◆ **GOAL OF THE EXERCISE**
Which lines of the data include the string "Select"? List them all.
*** PROVIDED MATERIAL Section Begins ***
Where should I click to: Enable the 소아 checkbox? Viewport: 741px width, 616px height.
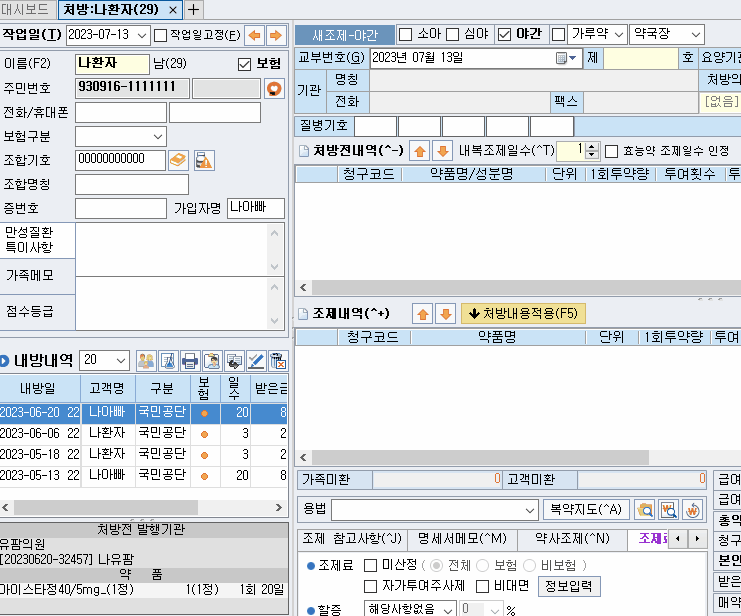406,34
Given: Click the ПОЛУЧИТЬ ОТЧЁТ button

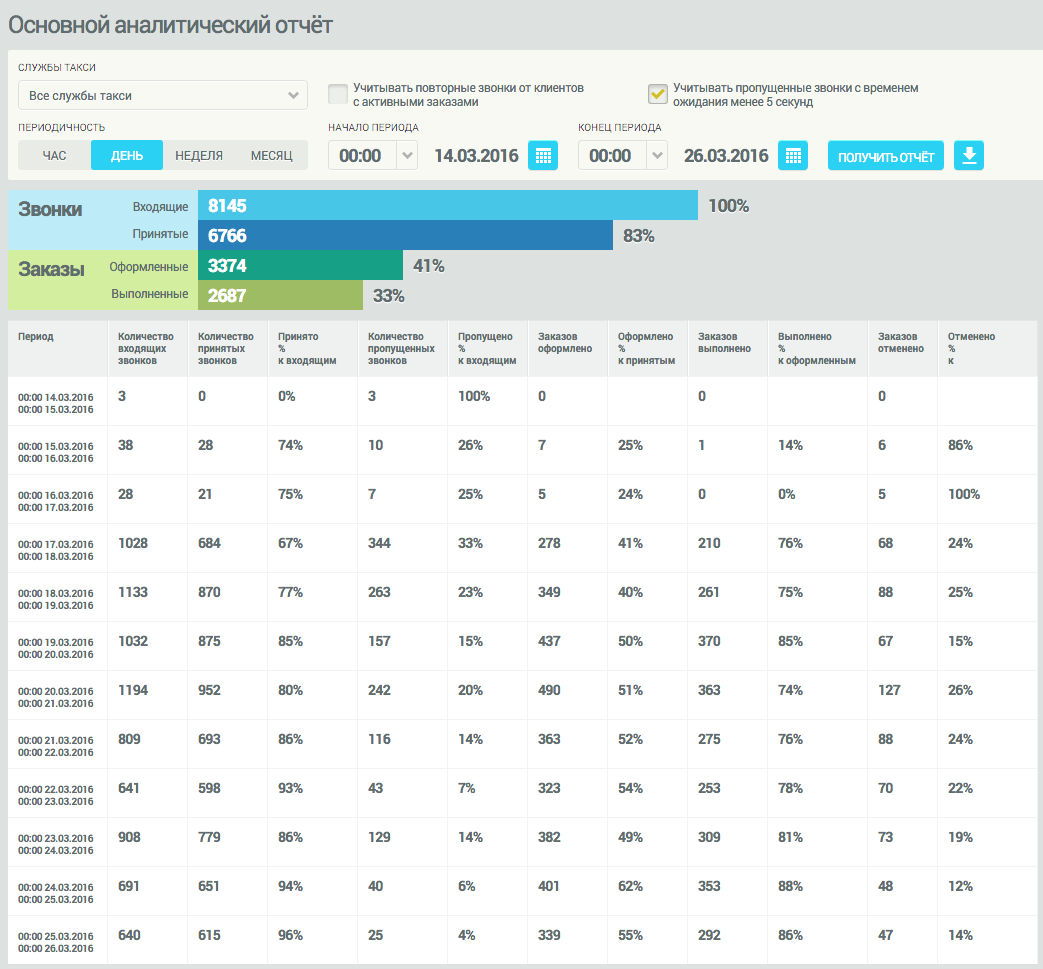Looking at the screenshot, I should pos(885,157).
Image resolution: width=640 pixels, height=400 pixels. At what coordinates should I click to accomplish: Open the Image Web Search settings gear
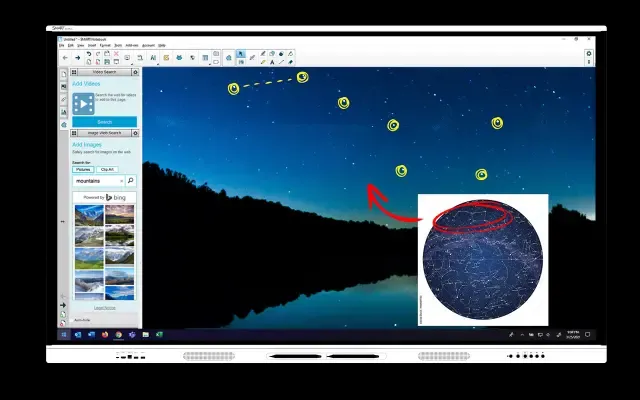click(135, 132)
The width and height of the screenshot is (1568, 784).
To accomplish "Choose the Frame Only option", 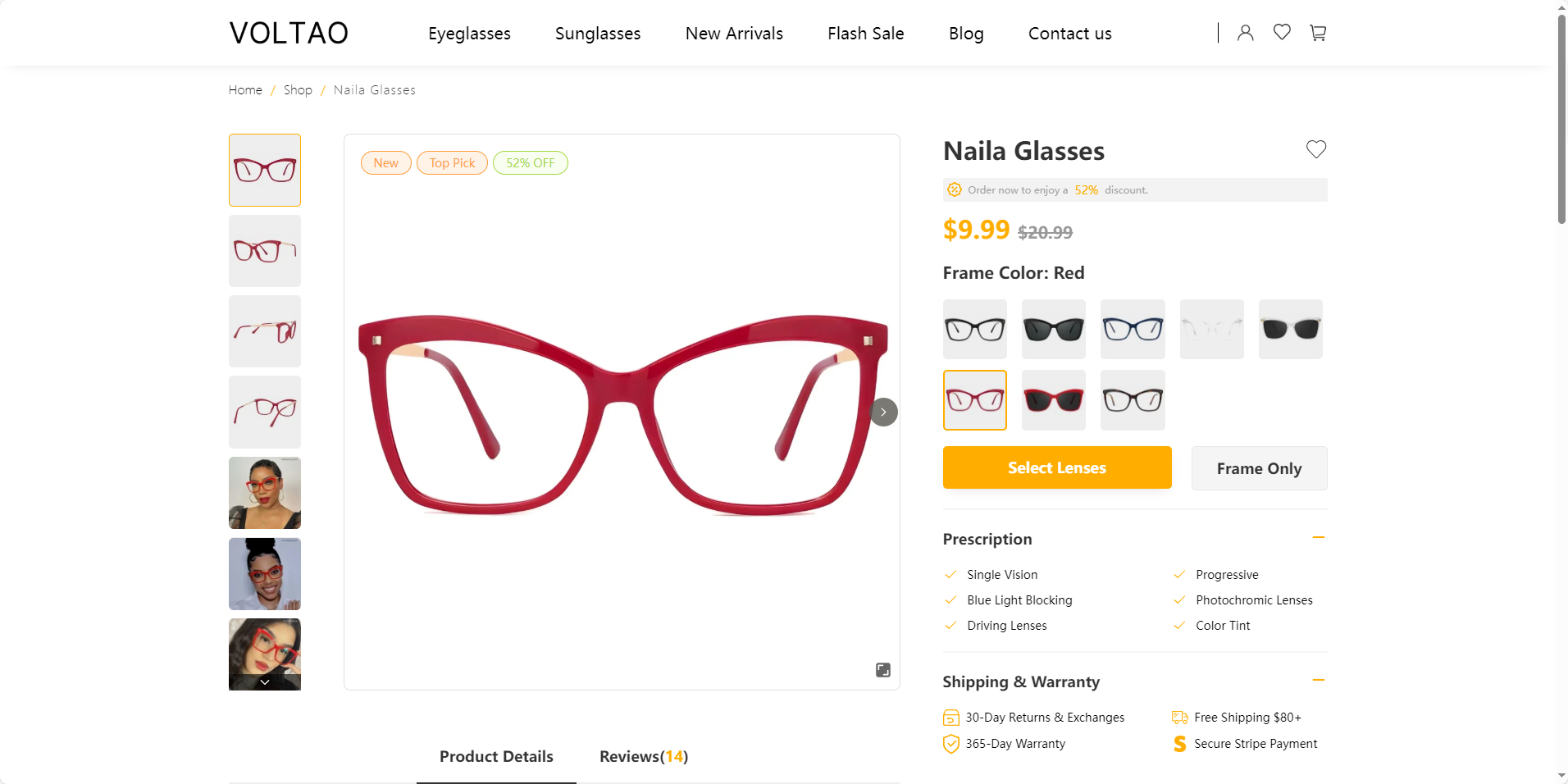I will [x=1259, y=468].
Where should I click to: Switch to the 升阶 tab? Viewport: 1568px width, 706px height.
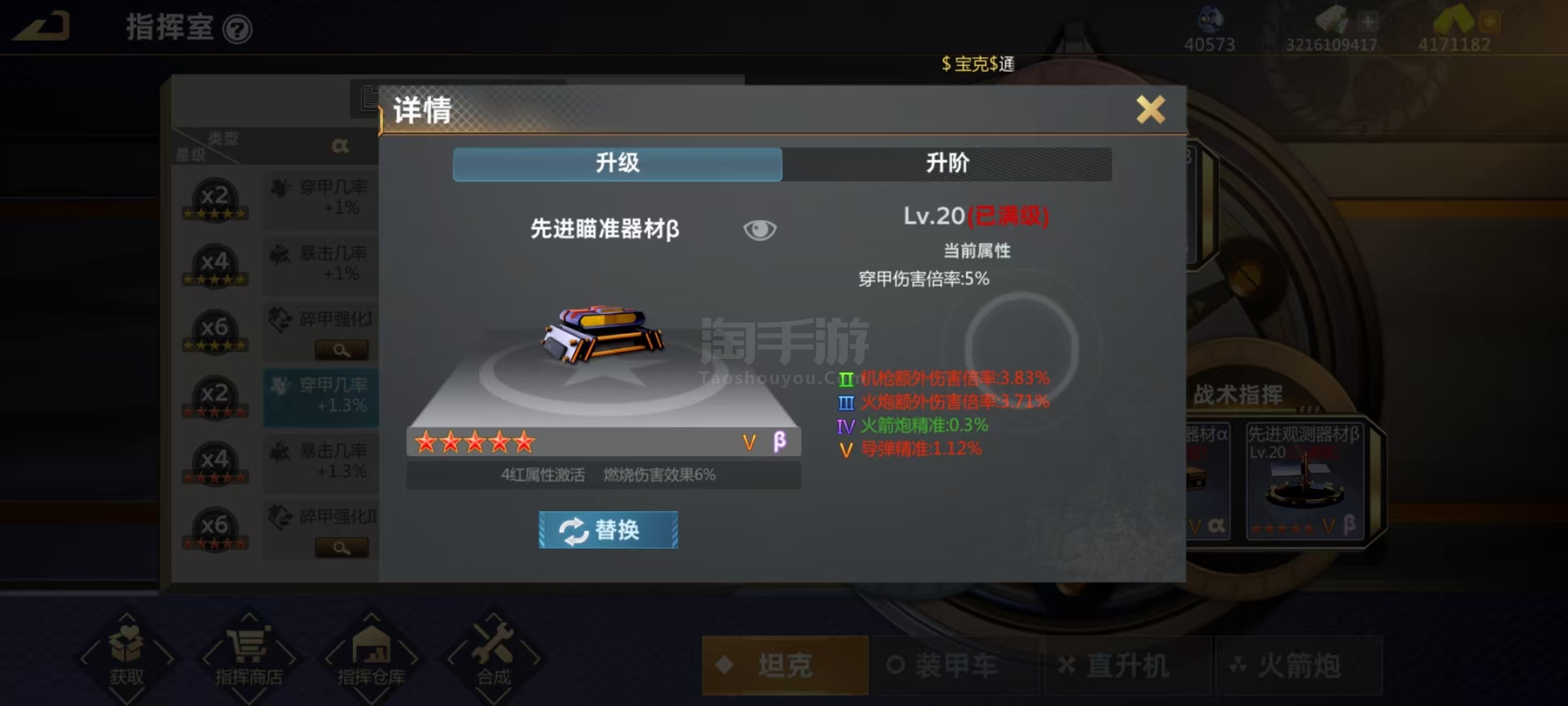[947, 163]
*** PROVIDED MATERIAL Section Ends ***
*** PROVIDED MATERIAL Section Begins ***
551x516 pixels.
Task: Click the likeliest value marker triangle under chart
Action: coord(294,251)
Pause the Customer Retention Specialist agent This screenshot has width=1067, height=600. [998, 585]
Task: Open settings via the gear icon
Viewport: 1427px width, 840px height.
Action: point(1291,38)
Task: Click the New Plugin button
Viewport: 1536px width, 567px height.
*** PROVIDED MATERIAL Section Ends ***
*** PROVIDED MATERIAL Section Begins ***
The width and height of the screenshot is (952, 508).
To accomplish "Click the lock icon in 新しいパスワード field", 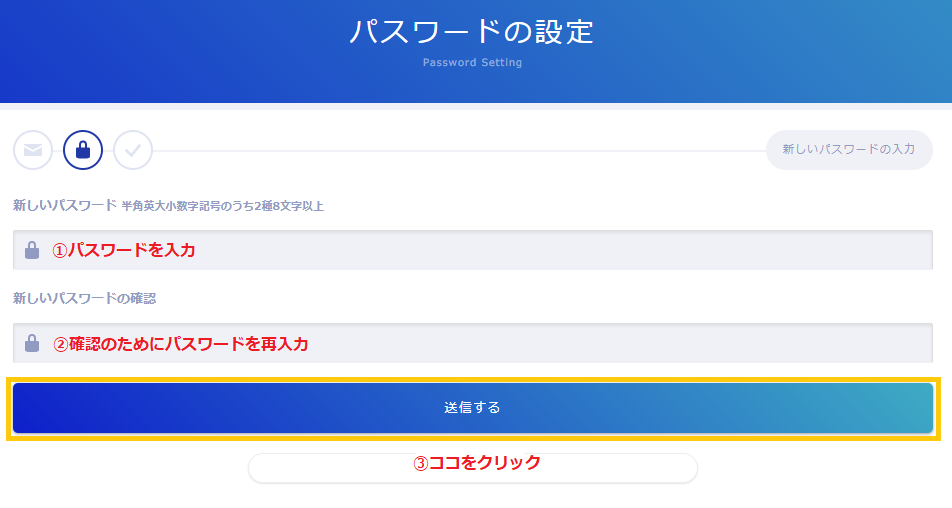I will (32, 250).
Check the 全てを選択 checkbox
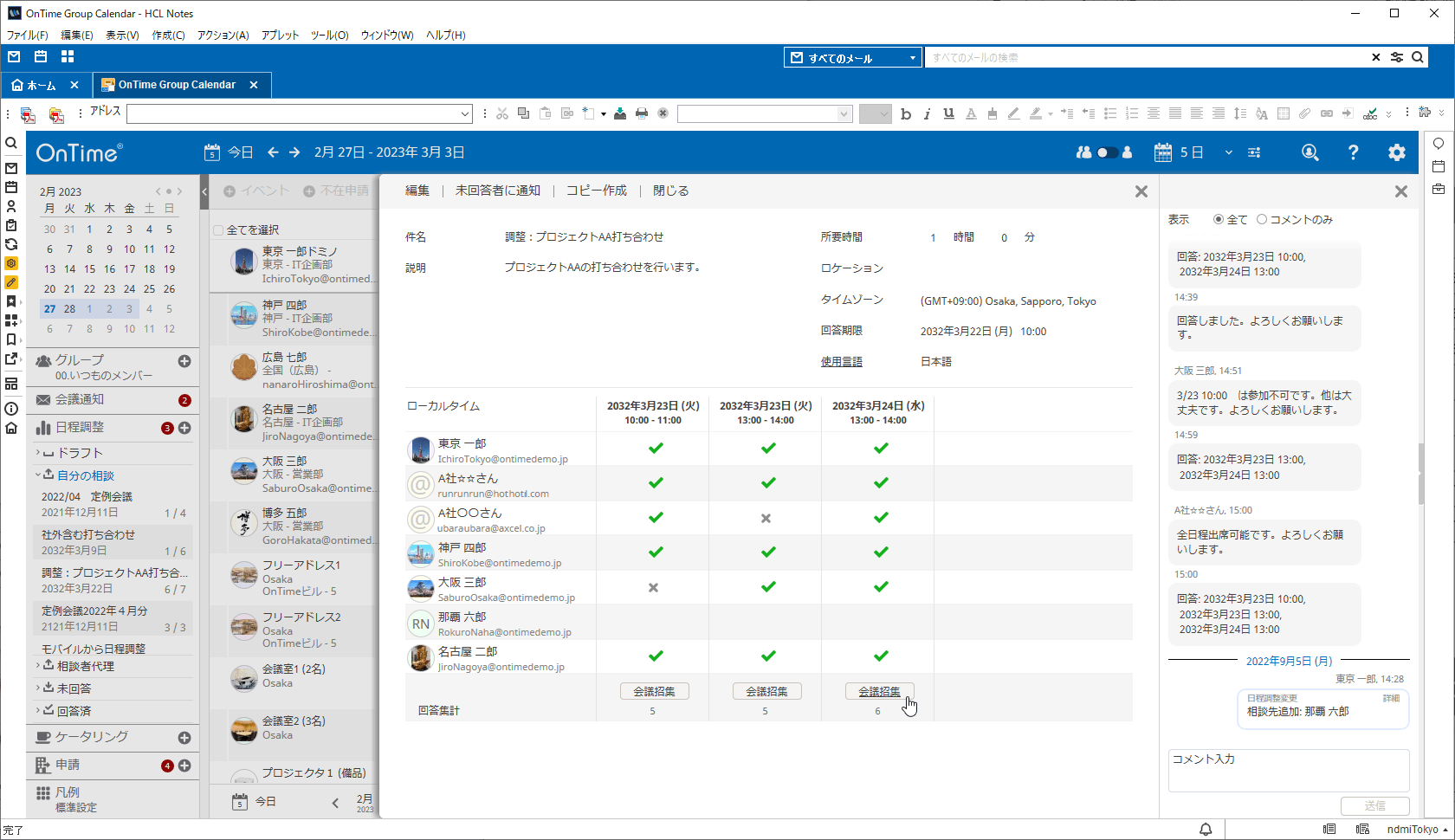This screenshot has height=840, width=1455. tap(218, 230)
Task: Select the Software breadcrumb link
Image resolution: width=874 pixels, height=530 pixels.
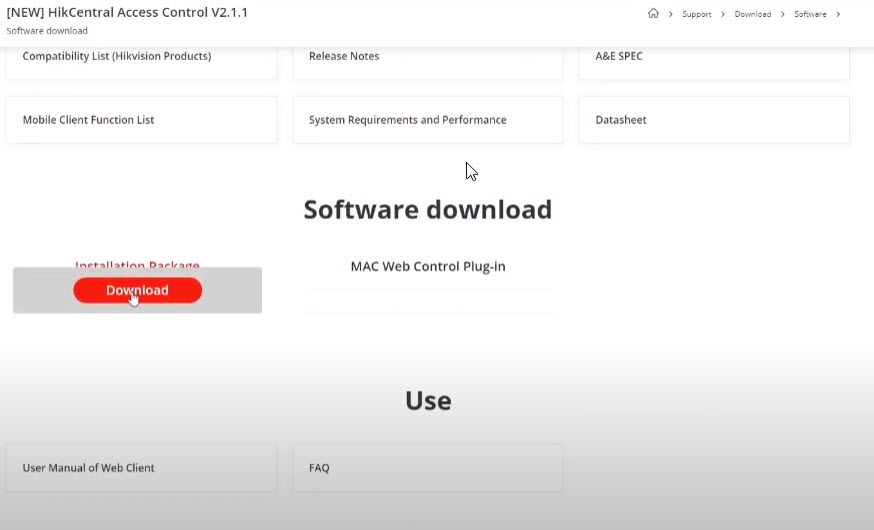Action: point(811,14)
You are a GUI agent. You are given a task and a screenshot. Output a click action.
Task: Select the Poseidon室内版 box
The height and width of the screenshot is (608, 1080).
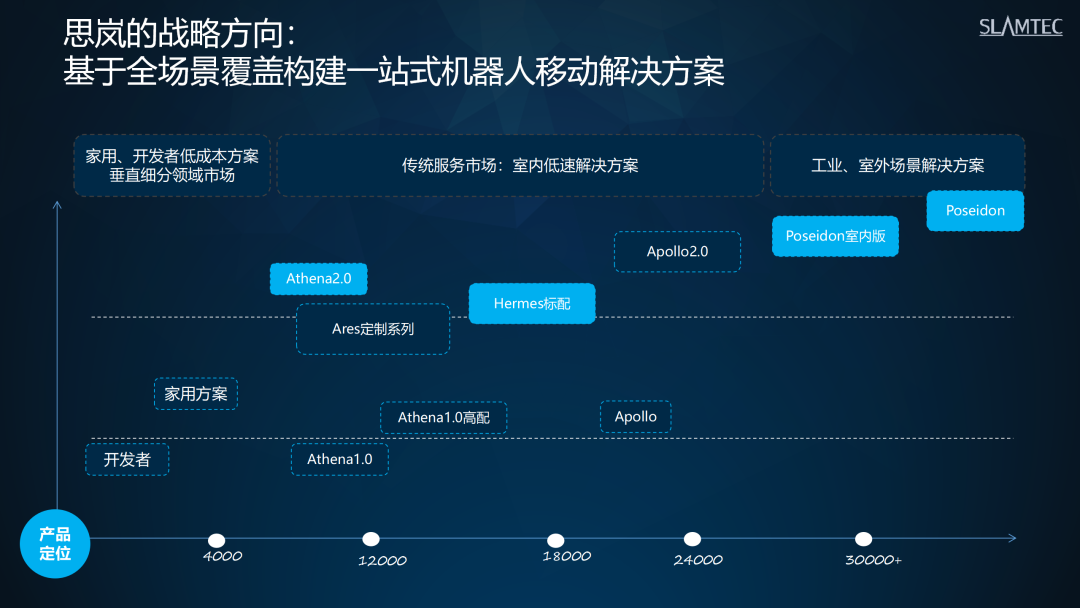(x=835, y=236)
*** PROVIDED MATERIAL Section Ends ***
◆ **ANSWER AREA**
Task: Select the Software breadcrumb link
Task: Select the Poseidon室内版 box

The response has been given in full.